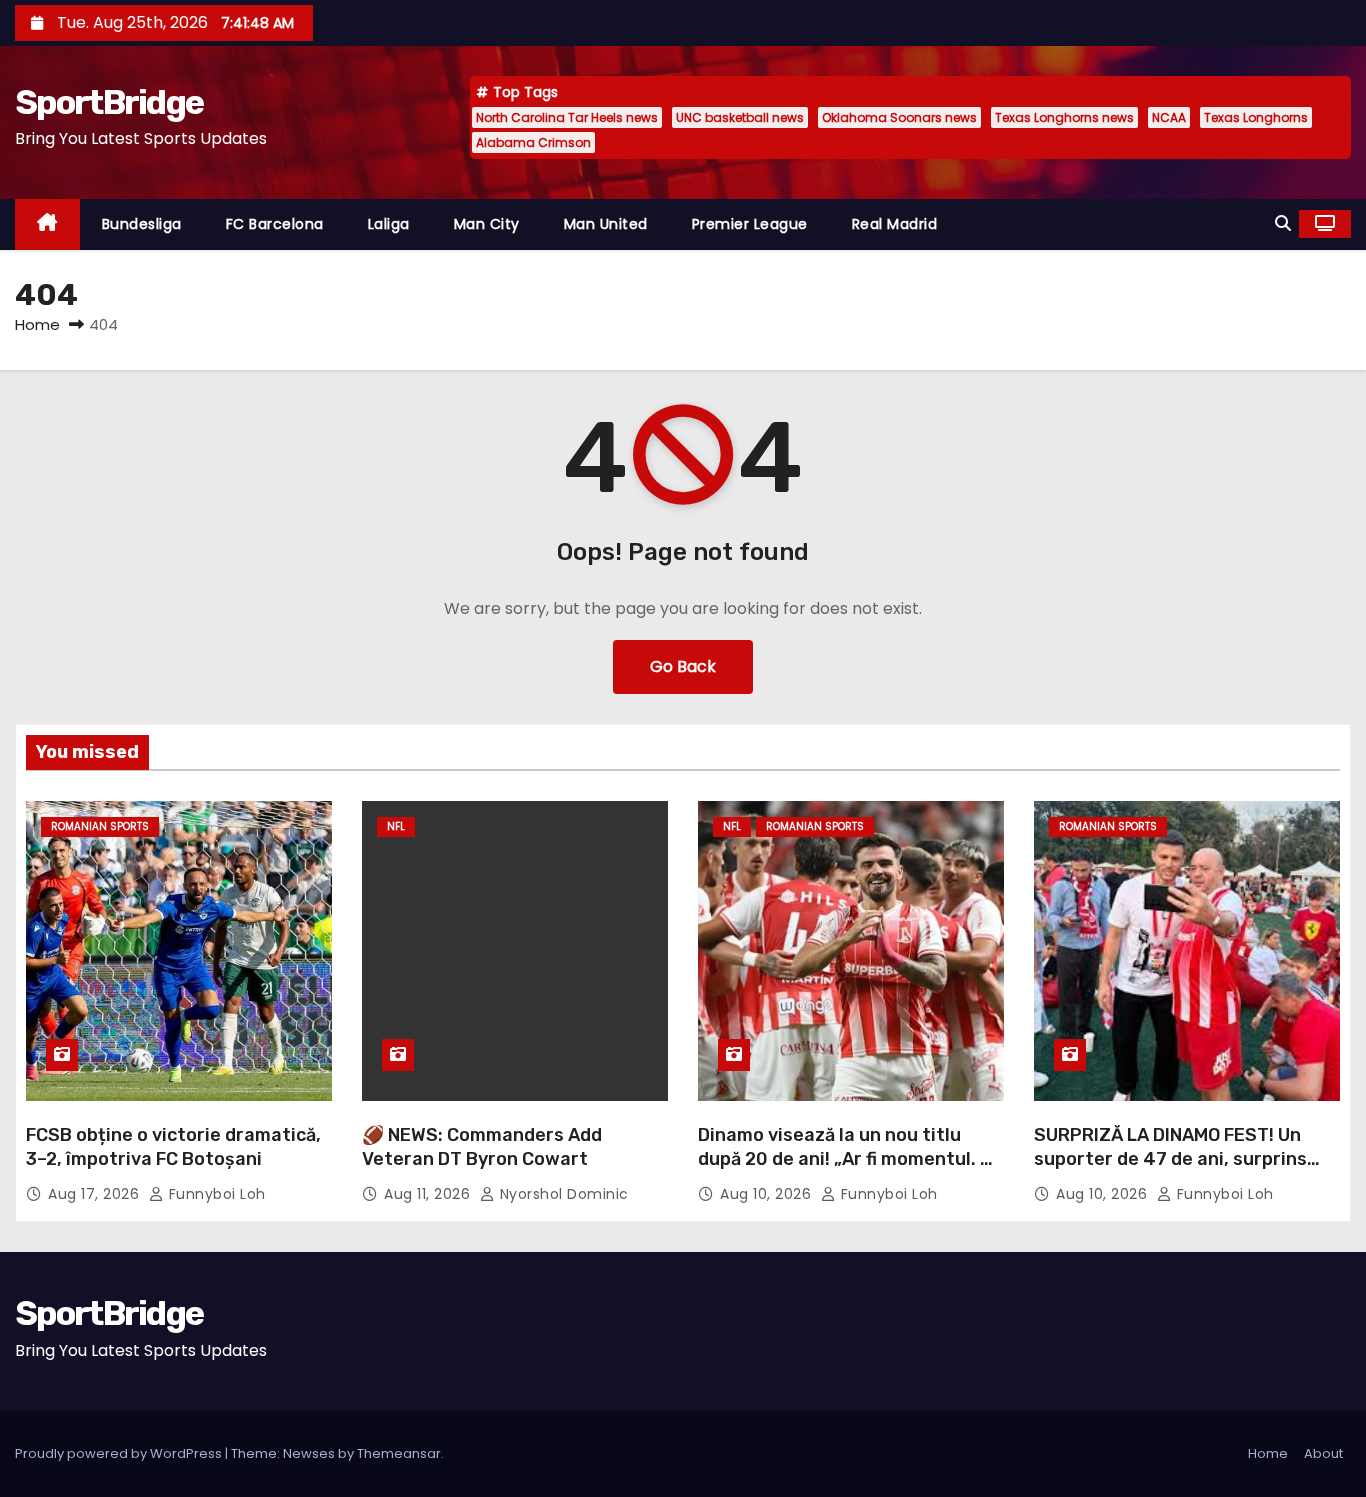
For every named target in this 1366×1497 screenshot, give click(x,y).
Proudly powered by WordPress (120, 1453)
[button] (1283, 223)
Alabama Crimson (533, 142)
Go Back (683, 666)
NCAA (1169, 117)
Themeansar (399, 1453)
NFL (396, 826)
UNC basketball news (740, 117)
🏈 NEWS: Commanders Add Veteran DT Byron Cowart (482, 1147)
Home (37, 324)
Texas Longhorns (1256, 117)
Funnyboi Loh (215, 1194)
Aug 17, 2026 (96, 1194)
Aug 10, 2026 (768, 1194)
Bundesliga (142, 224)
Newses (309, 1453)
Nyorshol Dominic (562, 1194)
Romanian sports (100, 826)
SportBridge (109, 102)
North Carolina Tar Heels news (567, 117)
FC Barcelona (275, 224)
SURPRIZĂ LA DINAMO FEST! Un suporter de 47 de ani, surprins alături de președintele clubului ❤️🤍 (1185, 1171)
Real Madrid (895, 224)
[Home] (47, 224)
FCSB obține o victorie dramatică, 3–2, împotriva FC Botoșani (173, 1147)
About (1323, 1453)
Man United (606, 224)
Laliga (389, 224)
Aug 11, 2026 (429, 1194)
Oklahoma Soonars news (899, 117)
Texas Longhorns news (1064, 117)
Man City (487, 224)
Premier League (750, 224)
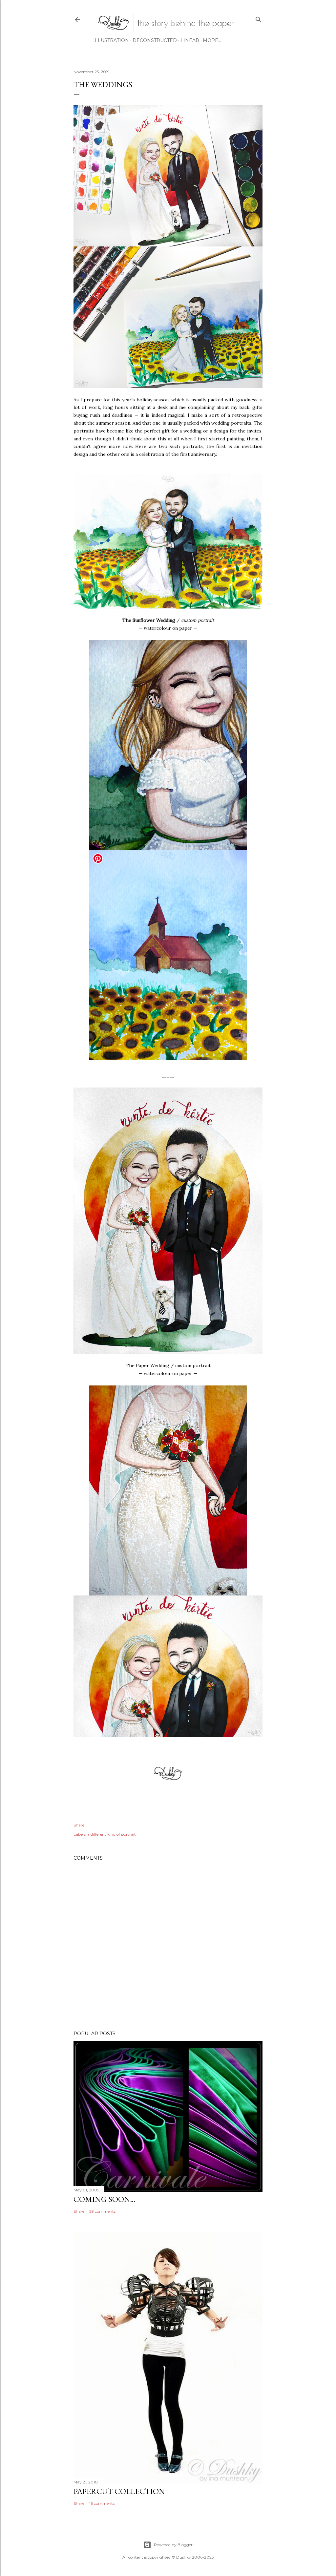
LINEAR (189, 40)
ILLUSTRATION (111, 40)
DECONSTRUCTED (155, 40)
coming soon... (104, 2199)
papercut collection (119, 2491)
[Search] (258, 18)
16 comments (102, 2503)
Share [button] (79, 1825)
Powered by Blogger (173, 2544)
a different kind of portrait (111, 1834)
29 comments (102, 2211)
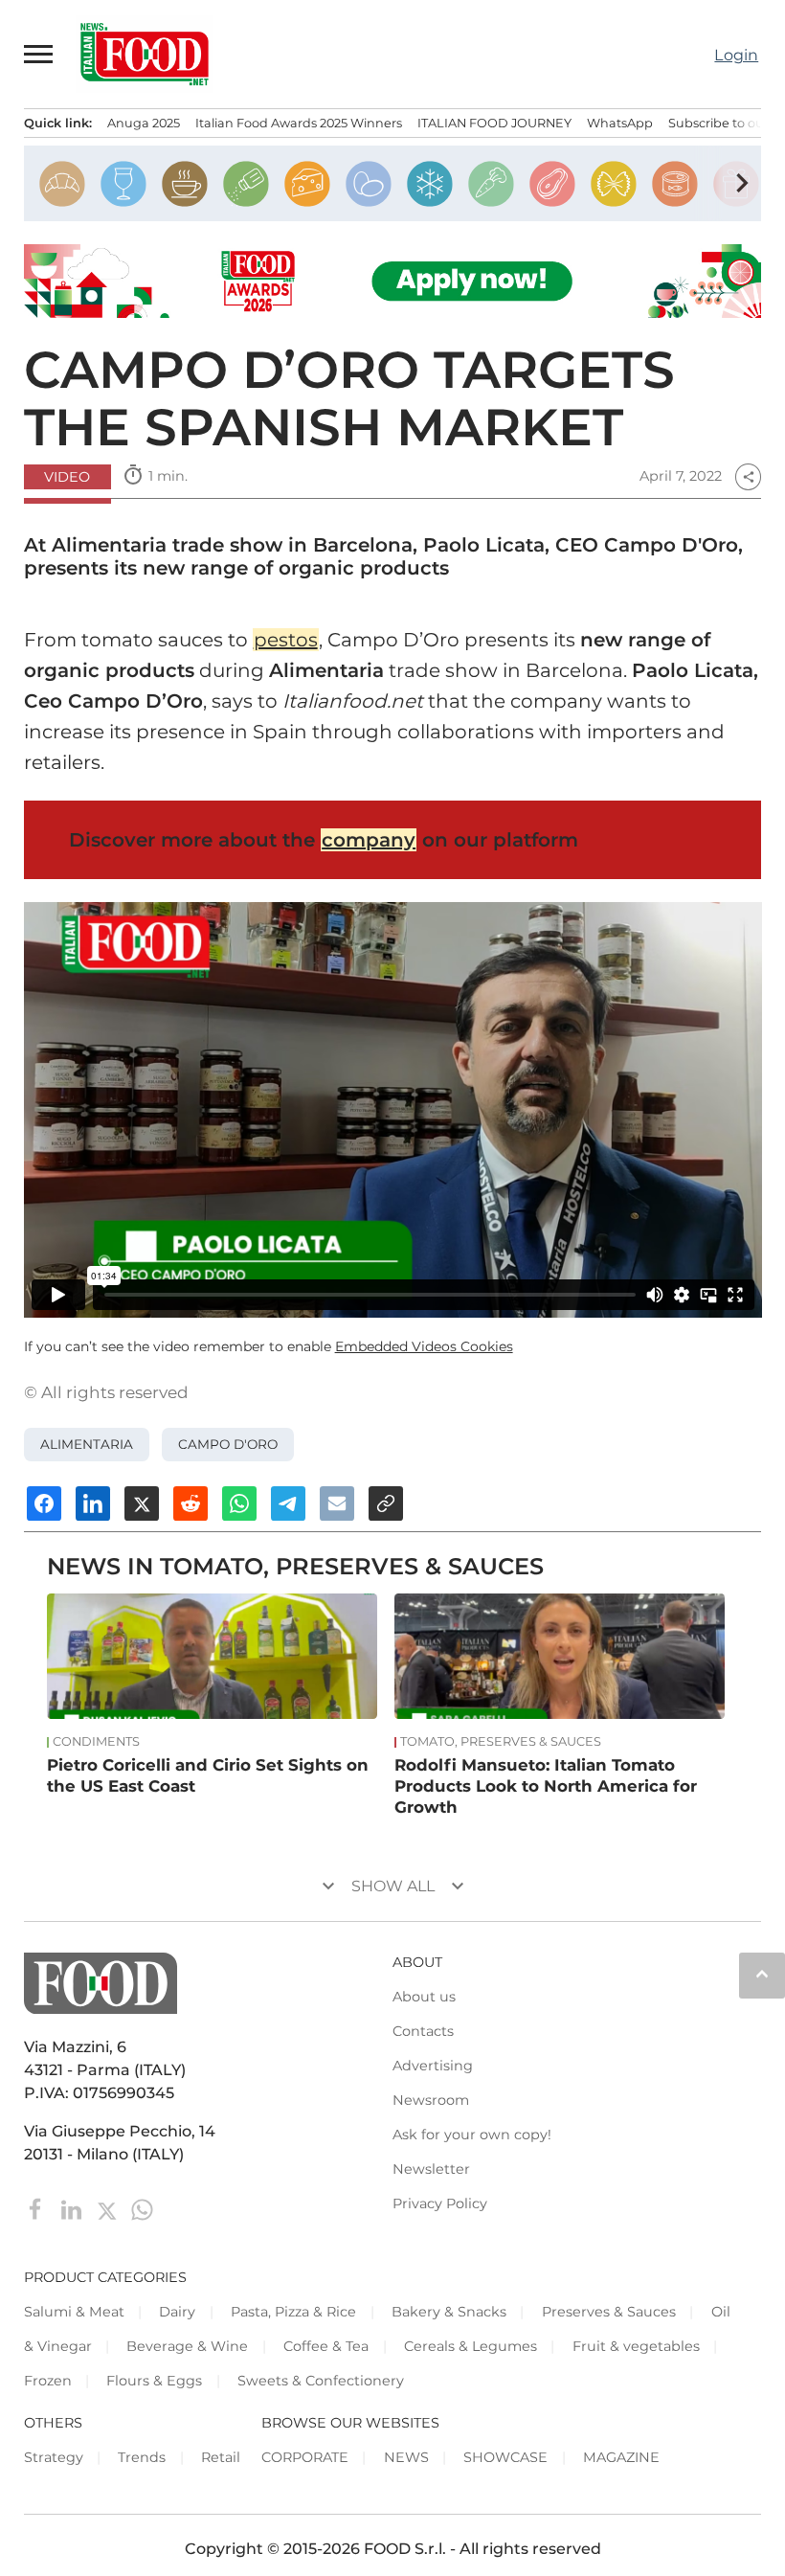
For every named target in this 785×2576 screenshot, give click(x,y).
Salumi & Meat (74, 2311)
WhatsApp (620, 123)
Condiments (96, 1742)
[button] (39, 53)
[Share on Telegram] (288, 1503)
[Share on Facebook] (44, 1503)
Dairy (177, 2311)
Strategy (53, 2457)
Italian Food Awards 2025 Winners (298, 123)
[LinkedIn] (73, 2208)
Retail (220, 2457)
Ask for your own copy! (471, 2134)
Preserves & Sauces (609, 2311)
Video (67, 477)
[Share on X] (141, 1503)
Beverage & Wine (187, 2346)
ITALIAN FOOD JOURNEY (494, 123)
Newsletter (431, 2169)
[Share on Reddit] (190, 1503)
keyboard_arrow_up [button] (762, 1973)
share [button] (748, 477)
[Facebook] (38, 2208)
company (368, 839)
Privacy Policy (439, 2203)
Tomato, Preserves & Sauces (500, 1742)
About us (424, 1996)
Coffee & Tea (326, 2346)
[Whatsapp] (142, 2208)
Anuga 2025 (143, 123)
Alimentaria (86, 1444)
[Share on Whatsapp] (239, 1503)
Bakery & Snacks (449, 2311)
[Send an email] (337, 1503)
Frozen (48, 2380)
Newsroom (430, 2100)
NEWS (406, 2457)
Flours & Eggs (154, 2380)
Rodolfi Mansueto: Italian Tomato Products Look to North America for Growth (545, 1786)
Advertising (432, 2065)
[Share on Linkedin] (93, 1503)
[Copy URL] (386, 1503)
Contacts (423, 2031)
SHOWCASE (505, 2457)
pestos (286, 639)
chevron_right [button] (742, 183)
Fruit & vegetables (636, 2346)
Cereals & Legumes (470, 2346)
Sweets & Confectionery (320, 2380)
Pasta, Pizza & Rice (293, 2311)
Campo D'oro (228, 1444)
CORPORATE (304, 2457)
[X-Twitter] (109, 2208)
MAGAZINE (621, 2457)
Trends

..............................

Copy every entry word for word, but omit the pictures.

▸ Exercise response
For every named target in this 1366×1497 screenshot, give click(x,y).
Proudly powered by WordPress (120, 1453)
[button] (1283, 223)
Alabama Crimson (533, 142)
Go Back (683, 666)
NCAA (1169, 117)
Themeansar (399, 1453)
NFL (396, 826)
UNC basketball news (740, 117)
🏈 NEWS: Commanders Add Veteran DT Byron Cowart (482, 1147)
Home (37, 324)
Texas Longhorns (1256, 117)
Funnyboi Loh (215, 1194)
Aug 17, 2026 (96, 1194)
Aug 10, 2026 (768, 1194)
Bundesliga (142, 224)
Newses (309, 1453)
Nyorshol Dominic (562, 1194)
Romanian sports (100, 826)
SportBridge (109, 102)
North Carolina Tar Heels news (567, 117)
FC Barcelona (275, 224)
SURPRIZĂ LA DINAMO FEST! Un suporter de 47 de ani, surprins alături de președintele clubului ❤️🤍 (1185, 1171)
Real Madrid (895, 224)
[Home] (47, 224)
FCSB obține o victorie dramatică, 3–2, împotriva FC Botoșani (173, 1147)
About (1323, 1453)
Man United (606, 224)
Laliga (389, 224)
Aug 11, 2026 (429, 1194)
Oklahoma Soonars news (899, 117)
Texas Longhorns news (1064, 117)
Man City (487, 224)
Premier League (750, 224)
LINEAR (189, 40)
ILLUSTRATION (111, 40)
DECONSTRUCTED (155, 40)
coming soon... (104, 2199)
papercut collection (119, 2491)
[Search] (258, 18)
16 comments (102, 2503)
Share [button] (79, 1825)
Powered by Blogger (173, 2544)
a different kind of portrait (111, 1834)
29 comments (102, 2211)
For every named target in this 785×2576 screenshot, give click(x,y).
Salumi & Meat (74, 2311)
WhatsApp (620, 123)
Condiments (96, 1742)
[button] (39, 53)
[Share on Telegram] (288, 1503)
[Share on Facebook] (44, 1503)
Dairy (177, 2311)
Strategy (53, 2457)
Italian Food Awards 2025 Winners (298, 123)
[LinkedIn] (73, 2208)
Retail (220, 2457)
Ask for your own copy! (471, 2134)
Preserves & Sauces (609, 2311)
Video (67, 477)
[Share on X] (141, 1503)
Beverage & Wine (187, 2346)
ITALIAN FOOD JOURNEY (494, 123)
Newsletter (431, 2169)
[Share on Reddit] (190, 1503)
keyboard_arrow_up [button] (762, 1973)
share [button] (748, 477)
[Facebook] (38, 2208)
company (368, 839)
Privacy Policy (439, 2203)
Tomato, Preserves & Sauces (500, 1742)
About us (424, 1996)
Coffee & Tea (326, 2346)
[Whatsapp] (142, 2208)
Anuga 2025 (143, 123)
Alimentaria (86, 1444)
[Share on Whatsapp] (239, 1503)
Bakery & Snacks (449, 2311)
[Send an email] (337, 1503)
Frozen (48, 2380)
Newsroom (430, 2100)
NEWS (406, 2457)
Flours & Eggs (154, 2380)
Rodolfi Mansueto: Italian Tomato Products Look to North America for Growth (545, 1786)
Advertising (432, 2065)
[Share on Linkedin] (93, 1503)
[Copy URL] (386, 1503)
Contacts (423, 2031)
SHOWCASE (505, 2457)
pestos (286, 639)
chevron_right [button] (742, 183)
Fruit & vegetables (636, 2346)
Cereals & Legumes (470, 2346)
Sweets & Confectionery (320, 2380)
Pasta, Pizza & Rice (293, 2311)
Campo D'oro (228, 1444)
CORPORATE (304, 2457)
[X-Twitter] (109, 2208)
MAGAZINE (621, 2457)
Trends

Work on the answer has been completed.